On the statistical physics of directed polymers in a random medium and their relation to tree codes
📝 Abstract
Using well-known results from statistical physics, concerning the almost-sure behavior of the free energy of directed polymers in a random medium, we prove that random tree codes achieve the distortion-rate function almost surely under a certain symmetry condition.
💡 Analysis
Using well-known results from statistical physics, concerning the almost-sure behavior of the free energy of directed polymers in a random medium, we prove that random tree codes achieve the distortion-rate function almost surely under a certain symmetry condition.
📄 Content
Tree source coding with a fidelity criterion has been studied since the late sixties and the early seventies of the previous century, see, e.g., [1,Subsection 6.2.4], [6], [10], [12], [14], [15]. The first results, that were obtained by Jelinek and Anderson [15], were for tree coding of binary sources with the Hamming distortion measure, and by Dick, Berger and Jelinek [10] for Gaussian sources and the squared error distortion measure. Davis and Hellman [6] proved a tree coding theorem for a general memoryless source and a general fidelity criterion. In particular, they pointed out that in an earlier paper by Jelinek [14], the proof of the coding theorem was valid only for symmetric sources, and so, by modifying the branching process associated with the tree code, they were able to relax the symmetry condition of the tree coding theorem. In this context, it should be pointed out that Gallager [12] also made a symmetry assumption in the same spirit.

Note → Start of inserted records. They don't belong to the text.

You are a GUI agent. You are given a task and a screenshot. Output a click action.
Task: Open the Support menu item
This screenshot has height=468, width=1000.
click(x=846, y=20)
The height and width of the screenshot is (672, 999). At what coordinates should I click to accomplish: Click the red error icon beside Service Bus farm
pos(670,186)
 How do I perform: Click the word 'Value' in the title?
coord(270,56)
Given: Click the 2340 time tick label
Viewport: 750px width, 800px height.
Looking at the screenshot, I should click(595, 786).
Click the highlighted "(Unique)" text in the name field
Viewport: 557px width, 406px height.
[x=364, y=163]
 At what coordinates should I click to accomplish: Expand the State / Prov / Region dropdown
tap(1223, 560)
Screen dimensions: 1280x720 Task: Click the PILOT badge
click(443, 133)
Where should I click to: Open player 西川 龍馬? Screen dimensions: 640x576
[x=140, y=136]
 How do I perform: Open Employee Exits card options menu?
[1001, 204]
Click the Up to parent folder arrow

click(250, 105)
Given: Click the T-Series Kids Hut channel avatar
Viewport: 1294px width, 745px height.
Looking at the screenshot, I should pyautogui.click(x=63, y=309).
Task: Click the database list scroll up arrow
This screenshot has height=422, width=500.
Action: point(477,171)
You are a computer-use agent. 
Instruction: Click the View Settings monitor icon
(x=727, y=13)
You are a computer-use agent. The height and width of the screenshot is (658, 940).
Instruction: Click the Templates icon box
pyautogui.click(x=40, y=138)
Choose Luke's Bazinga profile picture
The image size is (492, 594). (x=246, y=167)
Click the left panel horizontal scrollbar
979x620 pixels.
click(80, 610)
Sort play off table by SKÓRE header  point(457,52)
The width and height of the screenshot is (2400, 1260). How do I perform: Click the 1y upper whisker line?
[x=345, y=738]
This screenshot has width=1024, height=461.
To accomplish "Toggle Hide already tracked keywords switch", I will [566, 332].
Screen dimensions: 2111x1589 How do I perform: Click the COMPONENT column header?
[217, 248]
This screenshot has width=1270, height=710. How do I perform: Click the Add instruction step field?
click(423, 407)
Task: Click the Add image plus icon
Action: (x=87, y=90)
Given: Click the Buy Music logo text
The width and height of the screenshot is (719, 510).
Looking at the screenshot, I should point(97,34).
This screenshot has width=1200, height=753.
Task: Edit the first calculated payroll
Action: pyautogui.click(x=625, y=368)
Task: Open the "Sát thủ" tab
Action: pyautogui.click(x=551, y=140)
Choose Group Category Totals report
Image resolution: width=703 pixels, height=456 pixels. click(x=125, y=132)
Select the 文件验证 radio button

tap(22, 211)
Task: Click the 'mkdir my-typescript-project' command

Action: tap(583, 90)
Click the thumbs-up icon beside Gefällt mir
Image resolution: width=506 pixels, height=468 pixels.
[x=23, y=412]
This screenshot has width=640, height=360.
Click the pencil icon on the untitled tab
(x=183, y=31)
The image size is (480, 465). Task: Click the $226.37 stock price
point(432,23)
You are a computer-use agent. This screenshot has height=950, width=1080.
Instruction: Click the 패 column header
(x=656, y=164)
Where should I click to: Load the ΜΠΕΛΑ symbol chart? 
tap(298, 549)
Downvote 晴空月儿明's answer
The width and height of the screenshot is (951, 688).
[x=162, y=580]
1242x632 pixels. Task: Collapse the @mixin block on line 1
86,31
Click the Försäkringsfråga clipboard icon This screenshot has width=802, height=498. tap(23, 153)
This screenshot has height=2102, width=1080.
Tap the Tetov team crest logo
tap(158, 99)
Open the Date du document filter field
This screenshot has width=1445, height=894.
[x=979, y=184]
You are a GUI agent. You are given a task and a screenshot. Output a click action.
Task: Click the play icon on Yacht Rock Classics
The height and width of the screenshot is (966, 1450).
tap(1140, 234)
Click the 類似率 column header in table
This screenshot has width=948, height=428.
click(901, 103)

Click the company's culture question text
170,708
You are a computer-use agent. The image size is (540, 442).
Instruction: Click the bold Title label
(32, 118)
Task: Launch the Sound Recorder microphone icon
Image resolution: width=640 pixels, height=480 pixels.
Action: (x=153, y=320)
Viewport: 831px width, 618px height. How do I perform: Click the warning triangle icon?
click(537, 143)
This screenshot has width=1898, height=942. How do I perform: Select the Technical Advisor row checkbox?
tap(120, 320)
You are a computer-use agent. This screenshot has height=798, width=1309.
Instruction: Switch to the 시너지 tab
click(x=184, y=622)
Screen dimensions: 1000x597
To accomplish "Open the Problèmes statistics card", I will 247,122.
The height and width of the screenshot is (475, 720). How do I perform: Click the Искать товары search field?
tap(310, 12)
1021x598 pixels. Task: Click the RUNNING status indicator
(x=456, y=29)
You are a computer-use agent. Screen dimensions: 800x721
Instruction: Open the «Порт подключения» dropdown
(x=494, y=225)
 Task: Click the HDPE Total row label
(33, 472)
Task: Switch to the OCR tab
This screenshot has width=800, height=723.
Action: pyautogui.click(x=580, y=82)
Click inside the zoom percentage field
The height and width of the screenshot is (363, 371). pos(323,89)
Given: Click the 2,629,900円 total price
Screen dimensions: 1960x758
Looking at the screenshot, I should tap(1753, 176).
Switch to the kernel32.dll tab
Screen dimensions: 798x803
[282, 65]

The main message in this short paper is, first of all, in the observation that the tree source coding problem is very intimately related to an important model in statistical physics of disordered systems, namely, the directed polymer in a random medium (DPRM), cf. e.g., [2], [3], [4], [5], [7], [8], [11], [18], [19] and references therein. Loosely speaking, in the DPRM, each configuration of the underlying physical system corresponds to a walk along consecutive bonds of a certain lattice, or a tree, where each such bond is assigned with an independent random variable (energy), and where the total energy (which is analogous to the distortion of the tree code) of this walk is the sum of energies along the bonds visited. For a given realization of these random energy variables, the probability of each walk is given by the Boltzmann distribution, namely, it is proportional to an exponential function of the negative total energy. The main challenge, as usual in equilibrium statistical physics, is to characterize the asymptotic normalized free energy of a typical realization of the system. For the case where the walks are defined on a tree (from the root to one of the leaves), this problem has a closed-form solution.
This relationship between tree codes and the DPRM is interesting on its own right. It turns out to be so strong, that the various analysis techinques 1 and the results concerning the DPRM can readily be harnessed to the ensemble peformance analysis of tree codes. In particular, the distortion achieved by the best codeword in the tree codebook is identified with the free energy 1 These techniques are different from those of the papers mentioned in the first paragraph.
of the DPRM when the system is frozen (taken to zero temperature). This observation, does not merely provide an alternative proof of the tree coding theorem, but moreover, it enables to show that, at least under a certain symmetry assumption concerning the source and the distortion function 2 , the distortion-rate function is achieved eventually almost surely (with respect to the randomness of the code) for every individual source sequence. This is different from (and stronger than) the previous findings, mentioned in the first paragraph above, which were coding theorems concerning the average distortion.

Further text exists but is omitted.